>> START Data section

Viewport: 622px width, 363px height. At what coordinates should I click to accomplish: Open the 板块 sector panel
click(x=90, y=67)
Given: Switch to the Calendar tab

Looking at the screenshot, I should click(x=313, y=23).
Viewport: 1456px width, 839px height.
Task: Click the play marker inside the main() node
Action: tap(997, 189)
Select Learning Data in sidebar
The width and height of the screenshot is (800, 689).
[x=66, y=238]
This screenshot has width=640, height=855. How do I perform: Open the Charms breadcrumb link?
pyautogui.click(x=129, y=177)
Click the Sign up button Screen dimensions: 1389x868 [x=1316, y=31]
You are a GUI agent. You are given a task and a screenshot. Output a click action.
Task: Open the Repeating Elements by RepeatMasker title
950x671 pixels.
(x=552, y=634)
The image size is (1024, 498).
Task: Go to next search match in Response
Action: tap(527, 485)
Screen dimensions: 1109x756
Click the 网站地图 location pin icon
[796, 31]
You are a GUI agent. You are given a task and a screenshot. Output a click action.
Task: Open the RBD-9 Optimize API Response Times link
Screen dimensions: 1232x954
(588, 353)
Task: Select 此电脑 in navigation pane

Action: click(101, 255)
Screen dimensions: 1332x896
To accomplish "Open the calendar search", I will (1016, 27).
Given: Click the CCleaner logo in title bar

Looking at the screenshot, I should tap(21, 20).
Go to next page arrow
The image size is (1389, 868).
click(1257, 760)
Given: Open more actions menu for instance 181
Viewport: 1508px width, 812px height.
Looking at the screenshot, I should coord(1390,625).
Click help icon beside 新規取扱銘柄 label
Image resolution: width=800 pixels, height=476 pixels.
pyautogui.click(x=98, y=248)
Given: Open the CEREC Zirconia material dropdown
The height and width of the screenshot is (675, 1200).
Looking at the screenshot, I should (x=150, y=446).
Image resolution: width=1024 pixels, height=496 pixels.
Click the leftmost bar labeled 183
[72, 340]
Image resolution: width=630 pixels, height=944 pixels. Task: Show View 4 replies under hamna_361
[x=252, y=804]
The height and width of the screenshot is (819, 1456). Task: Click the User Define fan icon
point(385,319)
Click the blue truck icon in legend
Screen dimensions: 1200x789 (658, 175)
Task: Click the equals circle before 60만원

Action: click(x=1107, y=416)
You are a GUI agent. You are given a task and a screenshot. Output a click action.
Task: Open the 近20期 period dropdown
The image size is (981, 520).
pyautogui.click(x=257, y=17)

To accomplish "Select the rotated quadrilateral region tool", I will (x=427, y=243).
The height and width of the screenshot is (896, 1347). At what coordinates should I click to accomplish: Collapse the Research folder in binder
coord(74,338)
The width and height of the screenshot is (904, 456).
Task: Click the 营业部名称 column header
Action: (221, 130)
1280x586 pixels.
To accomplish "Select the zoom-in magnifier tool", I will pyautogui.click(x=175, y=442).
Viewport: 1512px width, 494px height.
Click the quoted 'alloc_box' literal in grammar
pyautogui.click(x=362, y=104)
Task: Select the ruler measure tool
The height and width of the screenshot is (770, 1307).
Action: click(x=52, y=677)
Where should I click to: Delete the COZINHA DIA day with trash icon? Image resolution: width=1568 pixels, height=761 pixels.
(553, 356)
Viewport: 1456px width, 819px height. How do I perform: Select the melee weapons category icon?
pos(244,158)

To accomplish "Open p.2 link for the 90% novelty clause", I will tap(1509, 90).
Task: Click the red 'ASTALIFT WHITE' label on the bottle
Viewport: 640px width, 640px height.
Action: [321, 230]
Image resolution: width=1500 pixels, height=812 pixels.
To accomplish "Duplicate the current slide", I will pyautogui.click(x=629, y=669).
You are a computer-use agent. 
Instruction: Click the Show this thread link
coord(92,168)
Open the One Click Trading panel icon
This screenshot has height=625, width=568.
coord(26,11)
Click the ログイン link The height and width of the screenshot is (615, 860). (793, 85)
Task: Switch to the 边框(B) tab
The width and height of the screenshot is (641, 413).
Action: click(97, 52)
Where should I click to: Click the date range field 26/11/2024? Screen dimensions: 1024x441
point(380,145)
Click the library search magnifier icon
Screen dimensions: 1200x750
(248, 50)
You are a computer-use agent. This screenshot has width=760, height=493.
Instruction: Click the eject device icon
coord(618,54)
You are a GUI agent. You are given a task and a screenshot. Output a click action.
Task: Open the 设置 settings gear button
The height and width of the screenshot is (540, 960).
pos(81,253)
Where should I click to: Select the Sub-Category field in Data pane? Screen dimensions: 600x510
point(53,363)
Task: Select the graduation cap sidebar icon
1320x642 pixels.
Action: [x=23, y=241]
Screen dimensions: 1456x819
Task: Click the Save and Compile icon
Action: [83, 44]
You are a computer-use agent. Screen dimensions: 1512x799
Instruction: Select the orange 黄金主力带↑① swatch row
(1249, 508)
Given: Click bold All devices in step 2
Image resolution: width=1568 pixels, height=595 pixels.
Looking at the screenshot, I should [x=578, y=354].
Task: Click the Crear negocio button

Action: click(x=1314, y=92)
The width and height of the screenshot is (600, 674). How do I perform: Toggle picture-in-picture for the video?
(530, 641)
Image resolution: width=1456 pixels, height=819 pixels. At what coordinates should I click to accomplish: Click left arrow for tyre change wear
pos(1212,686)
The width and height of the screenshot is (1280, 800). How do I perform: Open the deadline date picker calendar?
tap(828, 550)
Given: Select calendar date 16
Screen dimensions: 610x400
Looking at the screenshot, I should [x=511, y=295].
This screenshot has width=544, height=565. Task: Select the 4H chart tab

>> END Data section

Objective —
Reproduce all of the items above word for word, keeping each line unchanged.

Answer in full —
Viewport: 622px width, 363px height. At what coordinates should I click to accomplish: Open the 板块 sector panel
click(x=90, y=67)
Given: Switch to the Calendar tab

Looking at the screenshot, I should click(x=313, y=23).
Viewport: 1456px width, 839px height.
Task: Click the play marker inside the main() node
Action: tap(997, 189)
Select Learning Data in sidebar
The width and height of the screenshot is (800, 689).
[x=66, y=238]
This screenshot has width=640, height=855. How do I perform: Open the Charms breadcrumb link?
pyautogui.click(x=129, y=177)
Click the Sign up button Screen dimensions: 1389x868 [x=1316, y=31]
You are a GUI agent. You are given a task and a screenshot. Output a click action.
Task: Open the Repeating Elements by RepeatMasker title
950x671 pixels.
(x=552, y=634)
The image size is (1024, 498).
Task: Go to next search match in Response
Action: tap(527, 485)
Screen dimensions: 1109x756
Click the 网站地图 location pin icon
[796, 31]
You are a GUI agent. You are given a task and a screenshot. Output a click action.
Task: Open the RBD-9 Optimize API Response Times link
Screen dimensions: 1232x954
(588, 353)
Task: Select 此电脑 in navigation pane

Action: click(101, 255)
Screen dimensions: 1332x896
To accomplish "Open the calendar search", I will (1016, 27).
Given: Click the CCleaner logo in title bar

Looking at the screenshot, I should tap(21, 20).
Go to next page arrow
The image size is (1389, 868).
click(1257, 760)
Given: Open more actions menu for instance 181
Viewport: 1508px width, 812px height.
Looking at the screenshot, I should coord(1390,625).
Click help icon beside 新規取扱銘柄 label
Image resolution: width=800 pixels, height=476 pixels.
pyautogui.click(x=98, y=248)
Given: Open the CEREC Zirconia material dropdown
The height and width of the screenshot is (675, 1200).
Looking at the screenshot, I should (x=150, y=446).
Image resolution: width=1024 pixels, height=496 pixels.
Click the leftmost bar labeled 183
[72, 340]
Image resolution: width=630 pixels, height=944 pixels. Task: Show View 4 replies under hamna_361
[x=252, y=804]
The height and width of the screenshot is (819, 1456). Task: Click the User Define fan icon
point(385,319)
Click the blue truck icon in legend
Screen dimensions: 1200x789 (658, 175)
Task: Click the equals circle before 60만원

Action: click(x=1107, y=416)
You are a GUI agent. You are given a task and a screenshot. Output a click action.
Task: Open the 近20期 period dropdown
The image size is (981, 520).
pyautogui.click(x=257, y=17)

To accomplish "Select the rotated quadrilateral region tool", I will (x=427, y=243).
The height and width of the screenshot is (896, 1347). At what coordinates should I click to accomplish: Collapse the Research folder in binder
coord(74,338)
The width and height of the screenshot is (904, 456).
Task: Click the 营业部名称 column header
Action: (221, 130)
1280x586 pixels.
To accomplish "Select the zoom-in magnifier tool", I will pyautogui.click(x=175, y=442).
Viewport: 1512px width, 494px height.
Click the quoted 'alloc_box' literal in grammar
pyautogui.click(x=362, y=104)
Task: Select the ruler measure tool
The height and width of the screenshot is (770, 1307).
Action: click(x=52, y=677)
Where should I click to: Delete the COZINHA DIA day with trash icon? Image resolution: width=1568 pixels, height=761 pixels.
(553, 356)
Viewport: 1456px width, 819px height. How do I perform: Select the melee weapons category icon?
pos(244,158)

To accomplish "Open p.2 link for the 90% novelty clause", I will tap(1509, 90).
Task: Click the red 'ASTALIFT WHITE' label on the bottle
Viewport: 640px width, 640px height.
Action: [321, 230]
Image resolution: width=1500 pixels, height=812 pixels.
To accomplish "Duplicate the current slide", I will pyautogui.click(x=629, y=669).
You are a computer-use agent. 
Instruction: Click the Show this thread link
coord(92,168)
Open the One Click Trading panel icon
This screenshot has height=625, width=568.
coord(26,11)
Click the ログイン link The height and width of the screenshot is (615, 860). (793, 85)
Task: Switch to the 边框(B) tab
The width and height of the screenshot is (641, 413).
Action: click(97, 52)
Where should I click to: Click the date range field 26/11/2024? Screen dimensions: 1024x441
point(380,145)
Click the library search magnifier icon
Screen dimensions: 1200x750
(248, 50)
You are a computer-use agent. This screenshot has width=760, height=493.
Instruction: Click the eject device icon
coord(618,54)
You are a GUI agent. You are given a task and a screenshot. Output a click action.
Task: Open the 设置 settings gear button
The height and width of the screenshot is (540, 960).
pos(81,253)
Where should I click to: Select the Sub-Category field in Data pane? Screen dimensions: 600x510
point(53,363)
Task: Select the graduation cap sidebar icon
1320x642 pixels.
Action: [x=23, y=241]
Screen dimensions: 1456x819
Task: Click the Save and Compile icon
Action: [83, 44]
You are a computer-use agent. Screen dimensions: 1512x799
Instruction: Select the orange 黄金主力带↑① swatch row
(1249, 508)
Given: Click bold All devices in step 2
Image resolution: width=1568 pixels, height=595 pixels.
Looking at the screenshot, I should [x=578, y=354].
Task: Click the Crear negocio button

Action: click(x=1314, y=92)
The width and height of the screenshot is (600, 674). How do I perform: Toggle picture-in-picture for the video?
(530, 641)
Image resolution: width=1456 pixels, height=819 pixels. At what coordinates should I click to accomplish: Click left arrow for tyre change wear
pos(1212,686)
The width and height of the screenshot is (1280, 800). How do I perform: Open the deadline date picker calendar?
tap(828, 550)
Given: Select calendar date 16
Screen dimensions: 610x400
Looking at the screenshot, I should [x=511, y=295].
This screenshot has width=544, height=565. Task: Select the 4H chart tab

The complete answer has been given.